Many scientists (including some Christian ones) argue that introducing God or a “designer” as a valid scientific explanation will be a “science stopper” – that it will stifle research or produce only trivial “god of the gaps” (or what Dawkins calls “incredulity”) type of answers. I think this view is flawed, and would like to offer some initial thoughts along these lines.
First, I believe it is important to point out some historical facts. It is now widely recognized that modern science developed in the West – and not anywhere else – because of the unique Judeo-Christian understanding of the world. In this view nature was not deified (as in animistic or pantheistic religions) nor held to be necessary (as in Greek thought), but rather considered contingent and good because it was created by a transcendent God. So not only was it able to be studied, but that was understood in the early days of modern science as a Christian responsibility. Note here that a) belief in the actual design of nature was present and b) it was more of a science-starter than a science-stopper. If belief in design gave rise to scientific inquiry, belief in design cannot be sufficient to end scientific inquiry.
Second, it is important to clarify that ID does not necessitate that every biological structure be designed. Adaptation to environment is readily acknowledged by design theorists, and there would be many cases where pursuit of a naturalistic explanation would be totally appropriate even given design as a valid option. It would only be those cases in which the structures, objects or events in question met the strict criteria of specified complexity that ruled out non-design explanations in principle, that naturalistic explanations would be abandoned.
However, even this wouldn’t mean the end of scientific inquiry in these cases. A forensic pathologist doesn’t stop examining a dead body once it has been determined that the cause of death was murder (design) – there is still the question of how it happened. Scientific inquiry in other fields (such as forensics) is almost always stimulated by the detection of design, and there’s absolutely no reason why the same thing wouldn’t happen in physics, cosmology or biology. Moreover, there is no actual sociological evidence of actual cases of design theorists stopping their scientific endeavors. In fact, there are contemporary examples of research programs investigating aspects of design.

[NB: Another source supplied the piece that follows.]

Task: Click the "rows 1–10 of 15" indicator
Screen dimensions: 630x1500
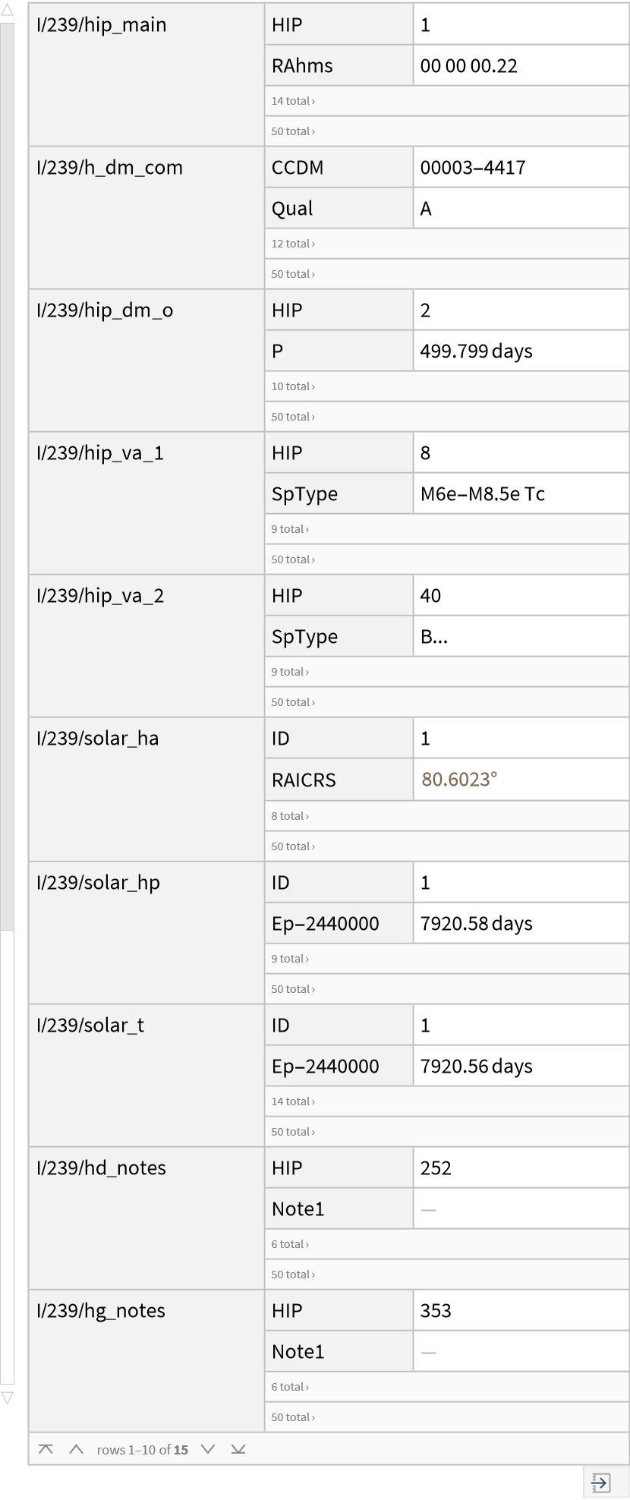Action: [142, 1450]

Should design be granted scientific status with equal opportunity for research, you would see rigorous science being done to explore this new avenue of scientific inquiry.
What about producing trivial “God of the gaps” types of answers? The purpose of science should be to give us accurate knowledge about the world as it is. This type of fallacy happens when an extraordinary explanation is given when an ordinary one suffices. If, however, it can be shown that it is impossible in principle for an ordinary explanation to work, then the ordinary would not suffice, and the scientifically responsible thing would be to investigate the extraordinary explanation. Moreover, the charge of incredulity misunderstands the design argument – it’s not that a naturalistic explanation in these limited cases is possible but unknown; it’s that a naturalistic explanation is not possible even in principle. This whole objection hinges on a presupposed naturalism; but such a stance is not logically implied by the empirical data and is not arrived at via some scientific process. It is a philosophical commitment that then colors how we see things. Science existed without naturalism before and it can exist without it again.